Stored entries:
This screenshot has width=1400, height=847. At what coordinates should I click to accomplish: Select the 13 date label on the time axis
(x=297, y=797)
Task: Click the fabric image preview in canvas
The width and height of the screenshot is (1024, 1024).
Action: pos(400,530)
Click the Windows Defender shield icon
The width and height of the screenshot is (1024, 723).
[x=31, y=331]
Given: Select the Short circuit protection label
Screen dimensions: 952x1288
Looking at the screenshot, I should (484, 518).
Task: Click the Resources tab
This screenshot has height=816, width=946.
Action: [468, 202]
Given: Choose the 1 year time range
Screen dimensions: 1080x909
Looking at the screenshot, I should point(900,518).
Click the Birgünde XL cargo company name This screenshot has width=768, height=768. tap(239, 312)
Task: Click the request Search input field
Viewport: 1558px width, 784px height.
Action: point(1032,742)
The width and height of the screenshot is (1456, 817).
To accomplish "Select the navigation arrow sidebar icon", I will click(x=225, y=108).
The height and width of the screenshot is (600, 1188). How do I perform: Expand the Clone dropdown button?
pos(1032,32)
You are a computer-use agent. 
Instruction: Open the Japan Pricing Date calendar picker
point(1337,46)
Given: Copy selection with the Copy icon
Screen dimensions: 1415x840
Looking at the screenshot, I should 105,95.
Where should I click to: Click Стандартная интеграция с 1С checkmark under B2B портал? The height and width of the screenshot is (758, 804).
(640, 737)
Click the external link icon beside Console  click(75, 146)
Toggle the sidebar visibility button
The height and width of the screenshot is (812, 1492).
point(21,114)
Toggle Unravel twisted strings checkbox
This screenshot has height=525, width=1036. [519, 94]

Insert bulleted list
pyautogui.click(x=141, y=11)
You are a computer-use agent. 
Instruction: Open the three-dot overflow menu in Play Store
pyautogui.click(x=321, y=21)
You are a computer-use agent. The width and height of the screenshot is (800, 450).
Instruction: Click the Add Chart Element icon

*Requirement*:
Going through the entries above, tally every line that contains the string "Given", then state only the total.

*Task response*:
3